| Literature DB >> 22586409 |
David G Harrison1, Paul J Marvar, Jens M Titze.
Abstract
Hypertension is a common disorder with uncertain etiology. In the last several years, it has become evident that components of both the innate and adaptive immune system play an essential role in hypertension. Macrophages and T cells accumulate in the perivascular fat, the heart and the kidney of hypertensive patients, and in animals with experimental hypertension. Various immunosuppressive agents lower blood pressure and prevent end-organ damage. Mice lacking lymphocytes are protected against hypertension, and adoptive transfer of T cells, but not B cells in the animals restores their blood pressure response to stimuli such as angiotensin II or high salt. Recent studies have shown that mice lacking macrophages have blunted hypertension in response to angiotensin II and that genetic deletion of macrophages markedly reduces experimental hypertension.

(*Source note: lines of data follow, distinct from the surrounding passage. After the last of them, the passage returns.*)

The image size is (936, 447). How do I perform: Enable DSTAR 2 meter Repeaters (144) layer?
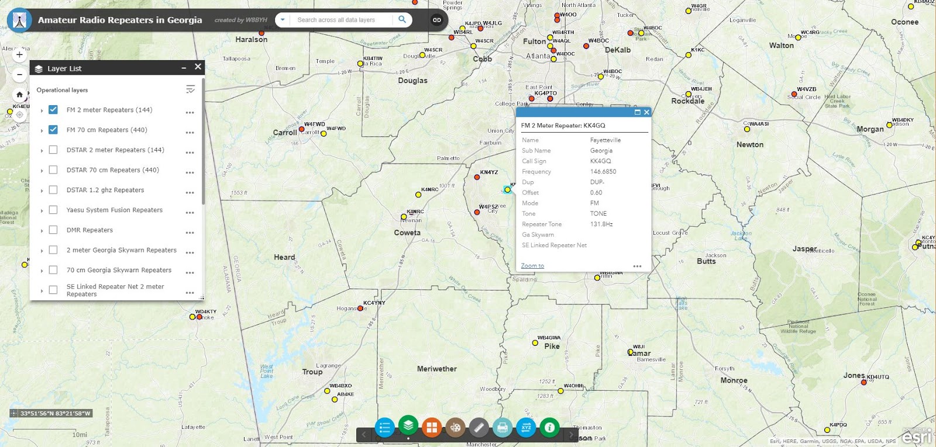click(x=53, y=150)
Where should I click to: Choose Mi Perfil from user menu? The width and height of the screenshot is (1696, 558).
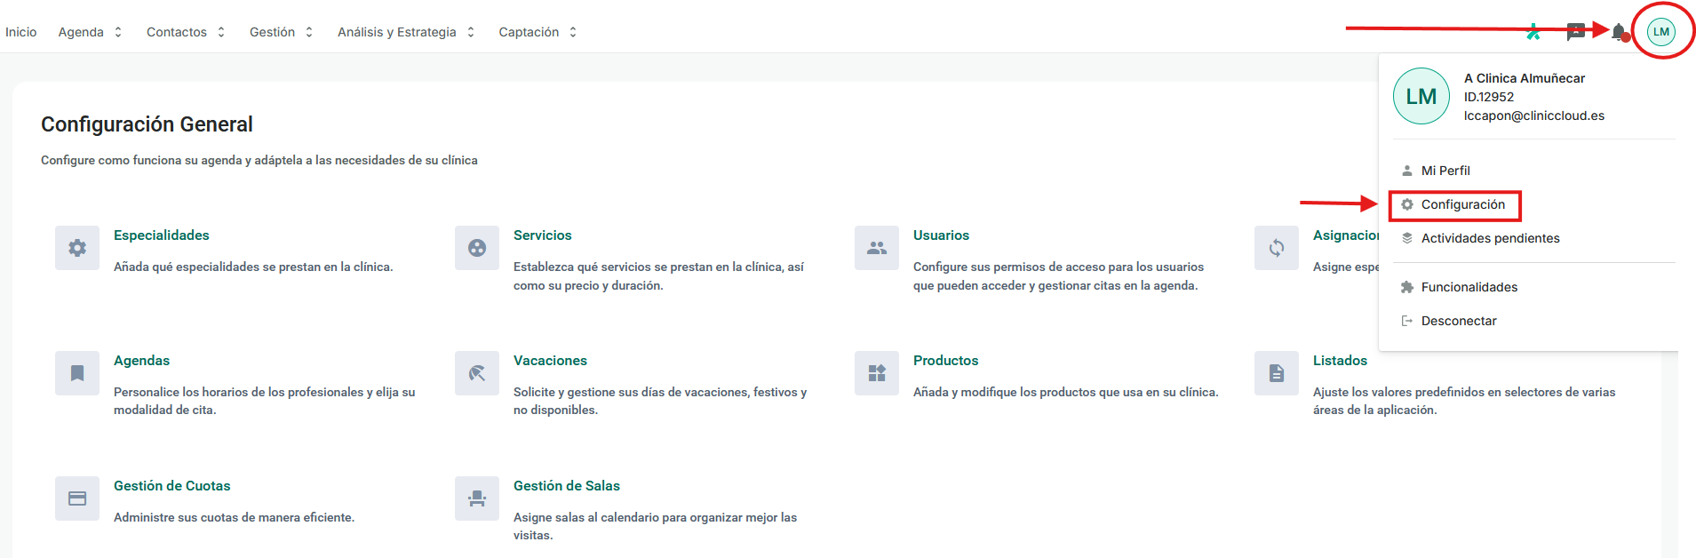click(x=1445, y=171)
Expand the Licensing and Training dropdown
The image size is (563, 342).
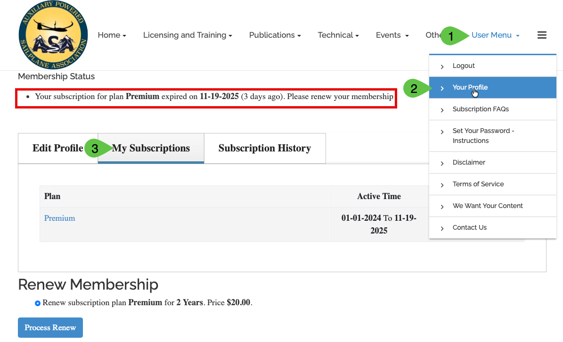point(188,35)
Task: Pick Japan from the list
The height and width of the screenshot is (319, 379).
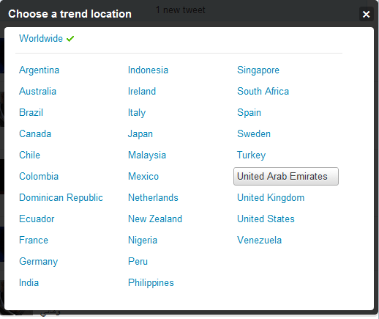Action: (140, 134)
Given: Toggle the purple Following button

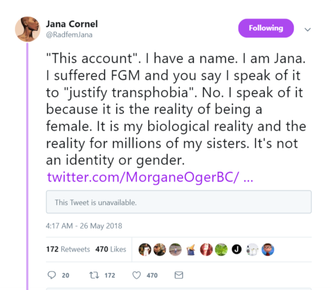Looking at the screenshot, I should tap(266, 28).
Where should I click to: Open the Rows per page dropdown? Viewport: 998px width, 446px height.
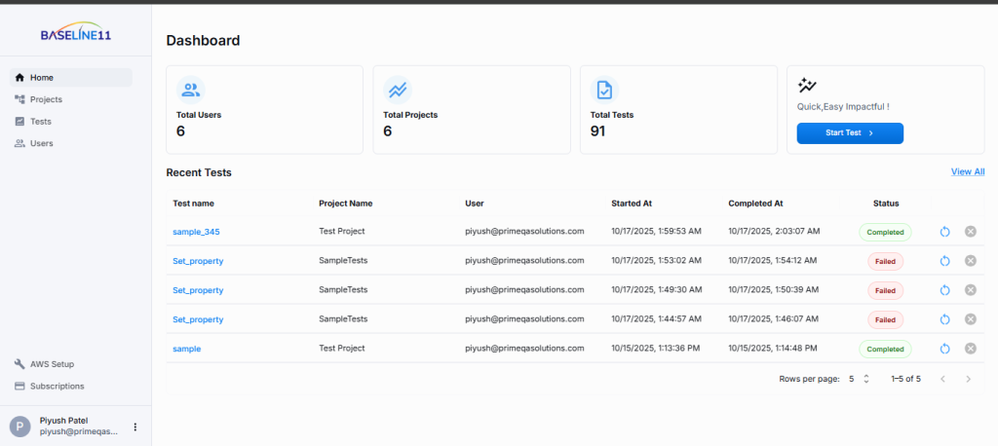coord(858,379)
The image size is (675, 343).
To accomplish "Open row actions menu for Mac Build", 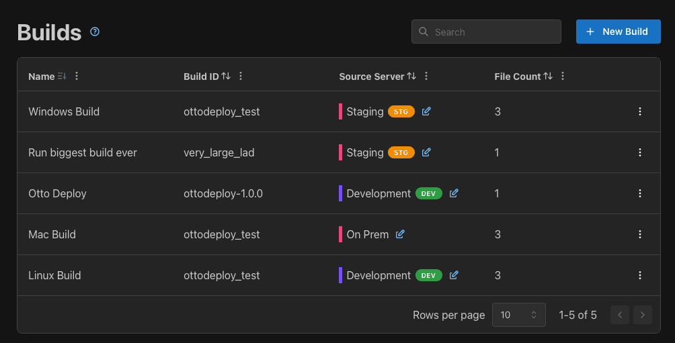I will (x=640, y=234).
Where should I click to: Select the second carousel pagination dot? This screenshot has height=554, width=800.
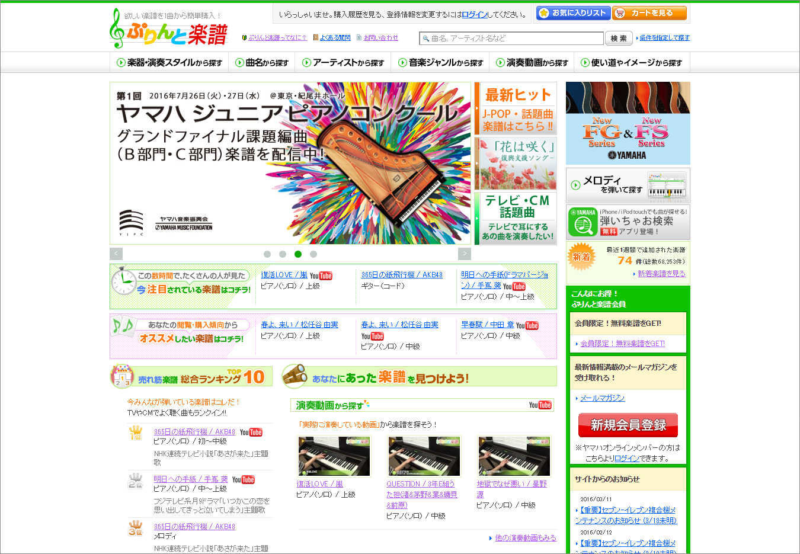click(x=283, y=254)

Dendritic cells have also been implicated in this disease. Many hypertensive stimuli have triggering effects on the central nervous system and signals arising from the circumventricular organ seem to promote inflammation. Studies have suggested that central signals activate macrophages and T cells, which home to the kidney and vasculature and release cytokines, including IL-6 and IL-17, which in turn cause renal and vascular dysfunction and lead to blood pressure elevation. These recent discoveries provide a new understanding of hypertension and provide novel therapeutic opportunities for treatment of this serious disease.Entities:
Keywords: T cells; blood pressure; dendritic cells; interleukin 17; interleukin 6; macrophages; superoxide; sympathetic nerves
Year: 2012 PMID: 22586409 PMCID: PMC3345946 DOI: 10.3389/fphys.2012.00128
Source DB: PubMed Journal: Front Physiol ISSN: 1664-042X Impact factor: 4.566
Figure 1Proposed paradigm for inflammation and immune cell activation in hypertension. Stimuli including angiotensin II, salt, and chronic stress act on the central nervous system and increase sympathetic outflow. The circumventricular organs (CVO), including the subfornical organ (SFO), the medium preoptic eminence (MPO, orange structure) organum vasculosum lateral terminalis (OVLT, yellow structure), and the area postrema (AP) have a poorly formed blood–brain barrier and are responsive to circulating angiotensin II and sodium. These stimuli increase ROS production in the CVO, which provide input into hypothalamic centers including the paraventricular nucleus (PVN). Microglial cells are activated in this process, and increase input into brainstem centers including the ventral lateral medulla (VLM) and the nucleus tractus solitarius (NTS). These increase sympathetic outflow, which causes a modest elevation in blood pressure to levels compatible with pre-hypertension. Sympathetic stimulation also increases renal production of IL-6 and acts on T cell adrenergic receptors to modify their polarization. The elevations of pressure, direct actions and angiotensin II and catecholamines activate ROS production in the kidney and vasculature, increasing chemokine production and adhesion molecule expression. We propose that neoantigens (nAg) are formed from endogenous proteins in the kidney and vasculature, which are presented by dendritic cells to T cells. Activated T cells interact with monocyte/macrophages, promoting macrophage transformation and these leukocytes accumulate in the kidney. IL-6 and TGFβ, produced in these organs, help direct T cell IL-17 production. IL-17 and other cytokines produced by these cells promote ROS production in the vascular smooth muscle and kidney, leading to vasoconstriction, sodium retention, and ultimately severe hypertension.